**PROBLEM STATEMENT:** The line with "At what coordinates" starts the range, and the last line of the listing ends it. Retype that range exactly, without pictures.
[Opening AVAILABLE DATA section]
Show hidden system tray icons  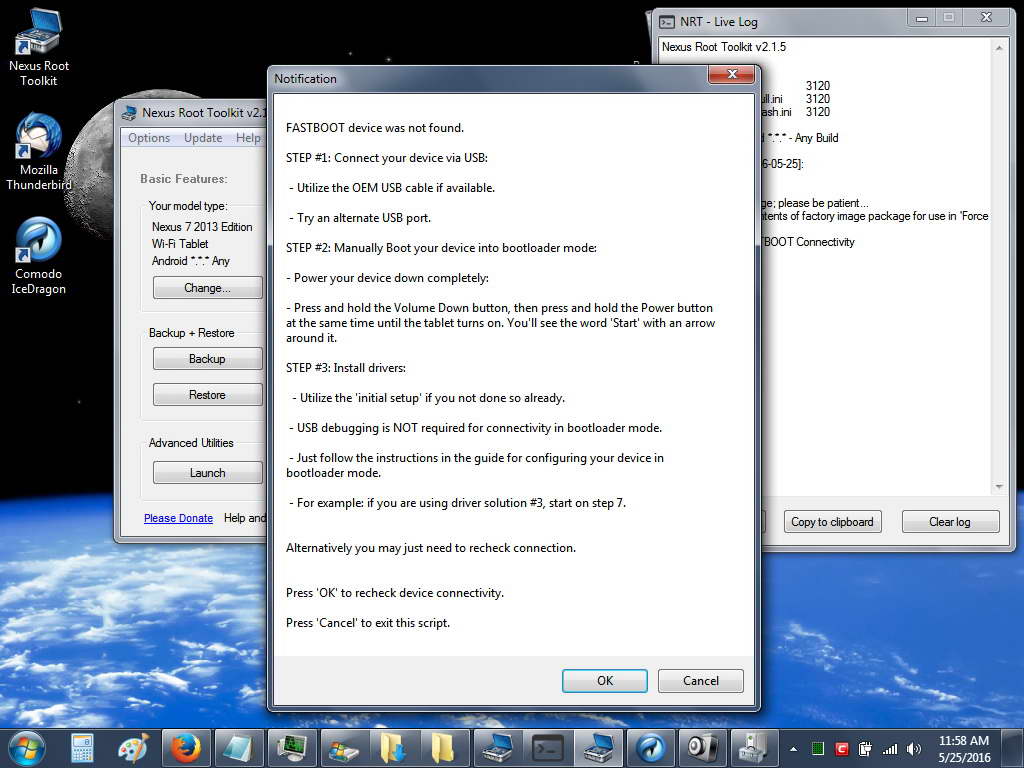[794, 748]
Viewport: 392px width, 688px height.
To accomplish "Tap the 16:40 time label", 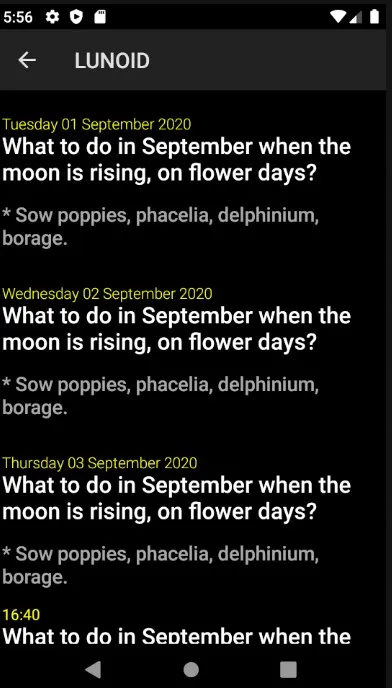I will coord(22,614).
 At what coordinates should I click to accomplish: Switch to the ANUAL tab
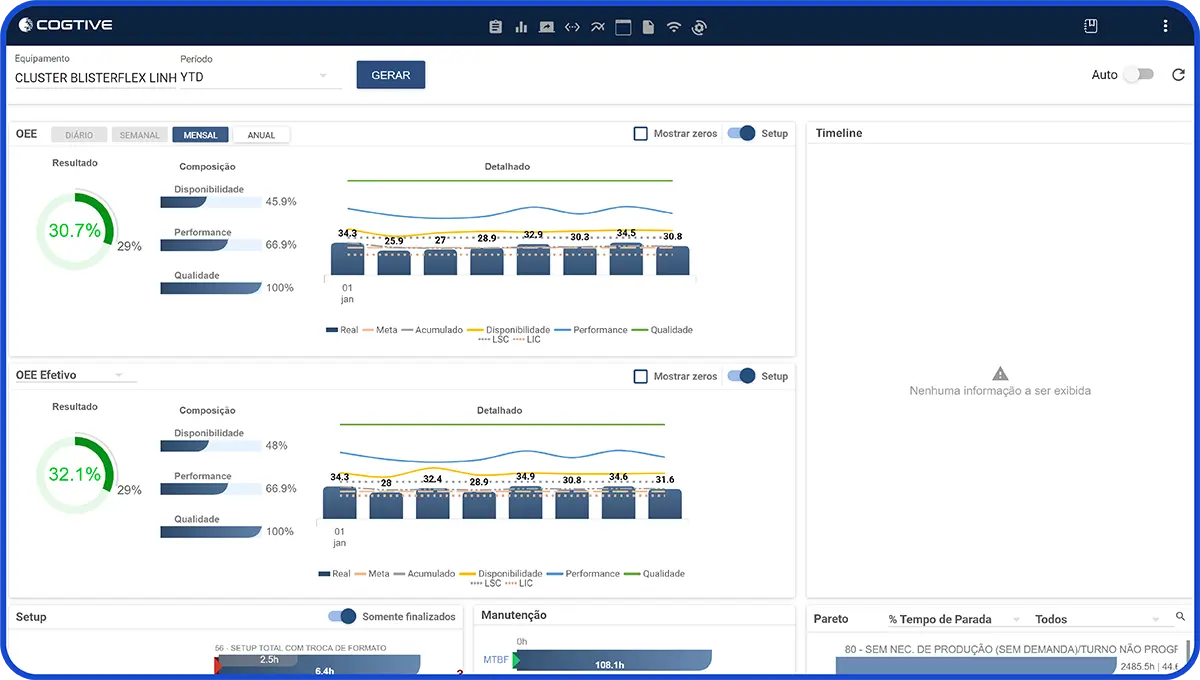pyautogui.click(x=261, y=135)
[Closing AVAILABLE DATA section]
**RESULT:**
 At what coordinates should I click to accomplish: Switch to the ANUAL tab
pyautogui.click(x=261, y=135)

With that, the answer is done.